Wearables Enable Prevention On A Mass Scale

14 October 2020

Singapore is believed to have one of the most effective health care systems in the world, even though its expenditure on health does not exceed 5% of GDP.  Average life expectancy at birth is a record-breaking 84.8 years. Society is aging quickly, and according to forecasts by 2030 one in four Singaporeans will be over 65 years old. It is a rich country, in which the gross domestic product per capita is higher than in the USA. 

The 5.6 million residents of Singapore will now have a chance to participate in a pioneering health prevention program, LumiHealth. It is being introduced by the government and Apple as part of the Smart Nation initiative. The big tech company has exactly what health care needs, namely technology in the form of smartphones and smartwatches which can be used to get people into health programs. “This partnership between Singapore and Apple will enable Singaporeans to lead healthier lives but, equally important, it will contribute valuable insights to improving the health of people all over the world,” said Heng Swee Keat, Singapore’s Deputy Prime Minister. Jeff Williams, Apple’s chief operating officer, sees this partnership as an opportunity for a “holistic approach to well-being”. It is not the first partnership between private and public entities, but it is pioneering in terms of its scale and approach, which involves the use of Apple Watches. This solution is not cheap (prices start at about 200 euros), but in a country like Singapore, with prosperity based on a culture of innovation, the authors of the project are not accused of exacerbating the health inequalities. In less wealthy countries, this step would be risky.

To motivate and encourage

What kind of things cannot be done with the traditional tools used by health ministries or public health organizations, but which become possible through technology?  The answer is the personalization of preventive healthcare, play-based involvement and direct tracking of results. Moreover, the program is fully digital and designed as a free mobile application.

So how does it work? Users travel to different worlds with a friendly intergalactic explorer, who guides them through challenges adapted to their age, sex and weight. They include weekly physical activity goals, which can be achieved by walking, swimming, practicing yoga or some other type of exercise preferred by the user. LumiHealth reminds users about routine checkups and vaccinations. It encourages them to develop healthy eating and sleeping habits. When the challenges are completed, they help the intergalactic explorers to return home. By playing the game, the users can also win prizes worth up to 380 US dollars during the 2-year program.

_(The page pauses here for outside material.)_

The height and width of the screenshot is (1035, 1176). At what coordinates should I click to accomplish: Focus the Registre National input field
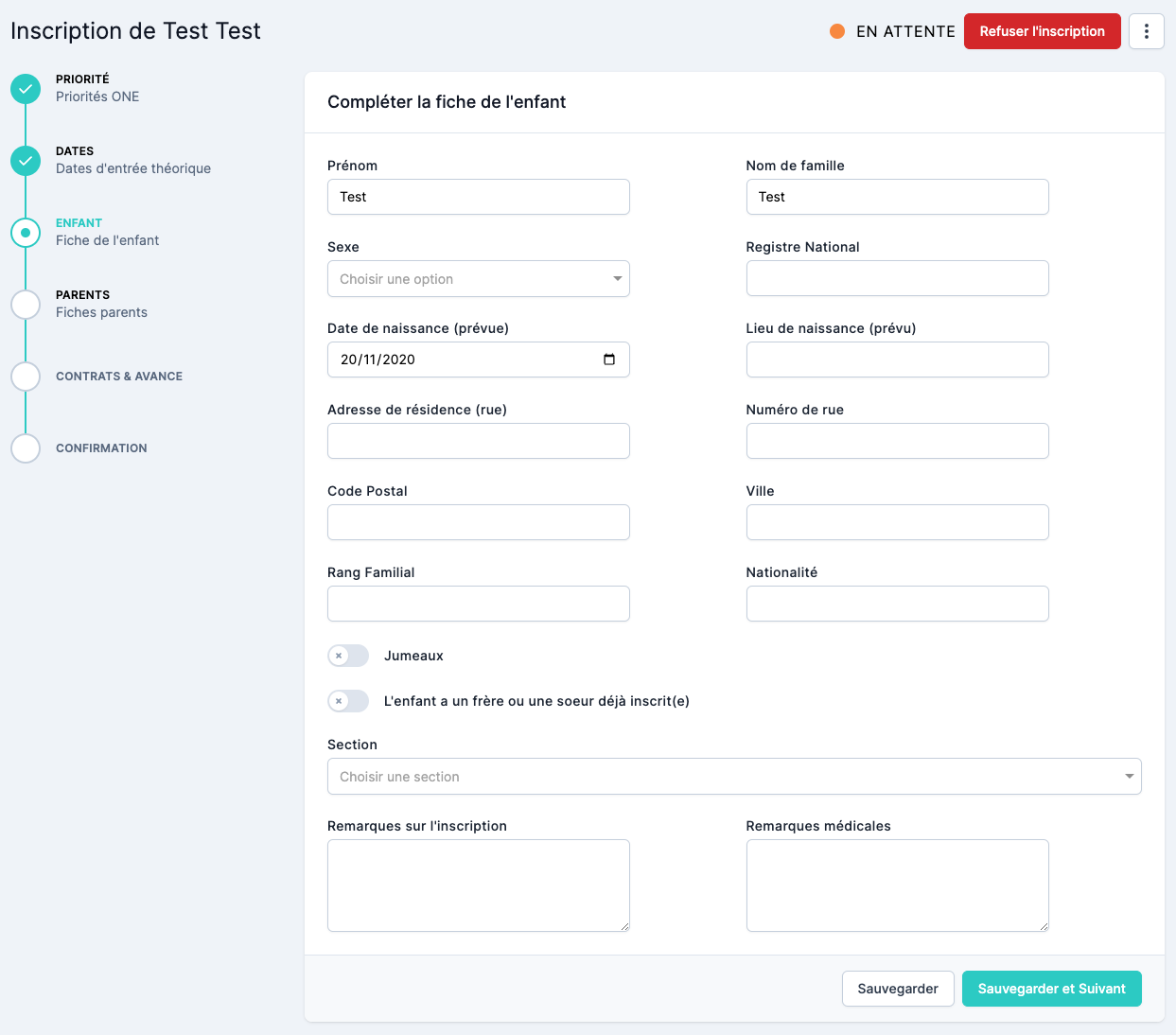pyautogui.click(x=897, y=278)
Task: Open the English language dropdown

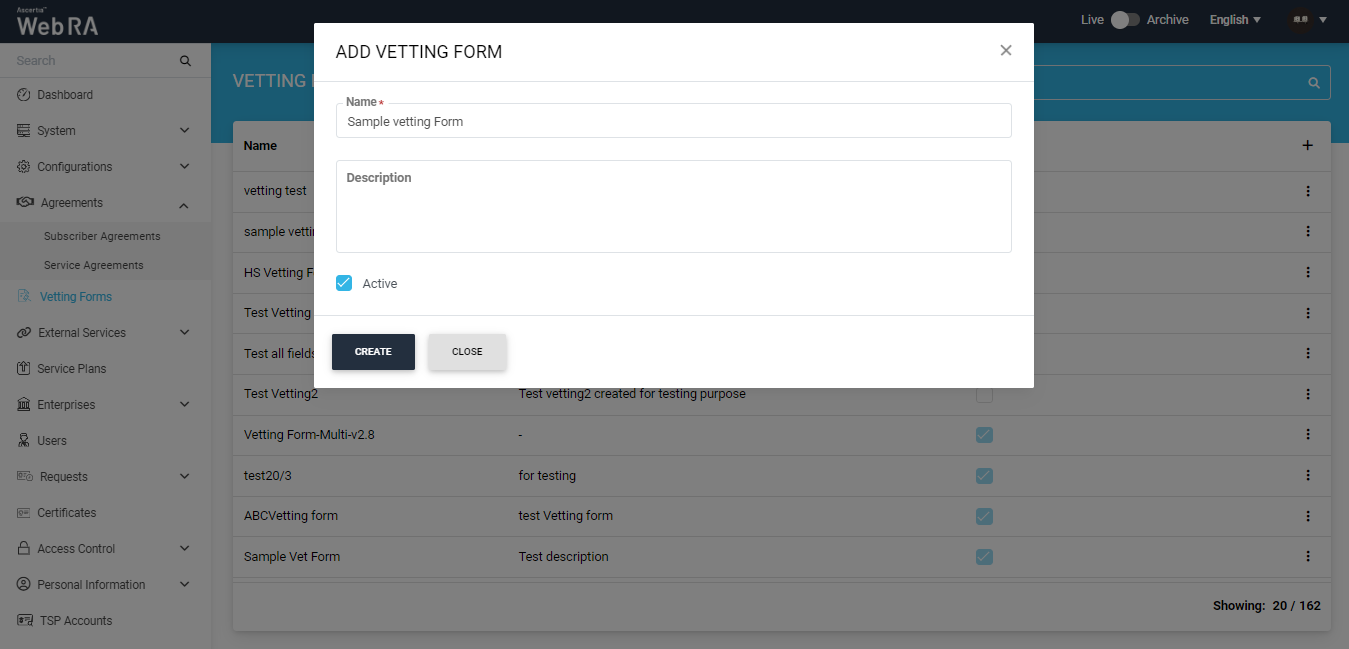Action: pos(1235,20)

For the program to be successful, it is necessary to win social trust, so the application processes only the data required to personalize the challenges. Participation is voluntary, and the incentive is the play-based concept and financial benefits.

Will preventive health care gain importance?

The opportunities offered by today’s digital technologies can be used by contemporary medicine and healthcare in different ways. For example, the above Apple Watch can measure many parameters other than physical activity, and thus become a tool for managing the health of people from different risk groups. The continuous monitoring of heart rhythm along with electrocardiography can help detect atrial fibrillation and arrhythmia, which are a cause of strokes. It can also be used to design and implement programs aimed at improving the quality of sleep. The latest version of Apple Watch, Series 6, measures blood oxygen saturation levels, which makes it possible to diagnose sleep apnoea.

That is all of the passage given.